L’étude commandée par Compétence culture démontre que les femmes, bien qu’elles soient très nombreuses à travailler dans le domaine de la culture, reçoivent des salaires moins élevés que leurs homologues masculins.
Le sondage réalisé au printemps, également effectué à la demande de Compétence culture, montre que 51% des femmes travaillant dans le secteur culturel considèrent le manque d’équité salariale, ou d’équité en lien avec les conditions de travail, comme un enjeu très prioritaire.
En comparaison, 28% des hommes pensent la même chose. Rappelons que le sondage ne porte pas exclusivement sur le secteur de la musique, mais sur le milieu de la culture en gnéral.
Dans un autre ordre d’idées, 37% des femmes identifient les barrières quant à l’accès des personnes issues des diversités aux postes de conseils d’administration et aux postes de pouvoir comme un enjeu très prioritaire. Ce taux diminue à 25% chez les hommes.

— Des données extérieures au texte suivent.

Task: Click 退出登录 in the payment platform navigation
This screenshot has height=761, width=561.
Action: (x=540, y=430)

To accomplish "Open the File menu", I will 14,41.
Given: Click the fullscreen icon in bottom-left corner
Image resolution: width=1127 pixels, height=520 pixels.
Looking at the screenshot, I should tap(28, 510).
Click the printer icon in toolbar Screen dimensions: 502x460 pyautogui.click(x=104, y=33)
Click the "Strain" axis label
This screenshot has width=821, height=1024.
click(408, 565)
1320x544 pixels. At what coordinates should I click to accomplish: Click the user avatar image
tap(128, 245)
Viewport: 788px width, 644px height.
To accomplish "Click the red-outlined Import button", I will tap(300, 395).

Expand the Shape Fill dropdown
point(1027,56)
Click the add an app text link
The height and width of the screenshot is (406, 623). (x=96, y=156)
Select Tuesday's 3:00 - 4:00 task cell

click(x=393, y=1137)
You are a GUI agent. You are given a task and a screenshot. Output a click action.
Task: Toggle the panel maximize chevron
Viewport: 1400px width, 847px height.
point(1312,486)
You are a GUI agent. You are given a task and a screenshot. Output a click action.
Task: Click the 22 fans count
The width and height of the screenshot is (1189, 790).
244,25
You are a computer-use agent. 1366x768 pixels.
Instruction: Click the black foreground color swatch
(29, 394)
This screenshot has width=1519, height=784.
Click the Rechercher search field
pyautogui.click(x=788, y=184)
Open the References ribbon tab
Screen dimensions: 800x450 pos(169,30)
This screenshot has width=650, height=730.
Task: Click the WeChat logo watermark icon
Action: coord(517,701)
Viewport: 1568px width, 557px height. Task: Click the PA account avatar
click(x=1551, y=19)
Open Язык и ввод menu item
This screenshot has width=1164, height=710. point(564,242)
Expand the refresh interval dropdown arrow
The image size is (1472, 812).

Quelles solutions pour la musique?
«Ça fait huit ans que je fais ça et, honnêtement, je ne pourrai pas en vivre. Au sens où si j’ai des projets d’avenir, je ne pourrai pas les financer comme ça», se désole Noémie Laniel. «C’est une job de marde, tout le monde lâche», surenchérit Alice, sans détour, soulignant l’aide urgente que nécessite le secteur de la musique et des spectacles.
Quelques programmes d’aide psychologique et financière existent déjà pour celles et ceux travaillant dans certains secteurs culturels. Par exemple, pour les arts de la scène, secteur ayant particulièrement souffert de la pandémie, il existe le Programme renfort de la Fondation des artistes. Celui-ci offre un soutien psychologique depuis le 15 octobre dernier, ainsi qu’un soutien financier et juridique.
Pascale Landry, directrice générale de Culture en action, assure que la prochaine étape est la quête de solutions aux problèmes identifiés dans le sondage et l’étude commandée par Compétence culture. Une consultation auprès des travailleur.euse.s a été effectuée à la fin novembre, et au printemps 2023, Culture en action publiera un plan d’action avec des recommandations de solutions concrètes pour améliorer les conditions de travail dans le milieu.
Malgré cela, Alice demeure cynique. «Ce n’est pas le premier plan d’action, ce n’est pas la première étude qui sort à ce sujet-là», dit-elle, déplorant l’absence d’avancées pour ses collègues et elle ces dernières années.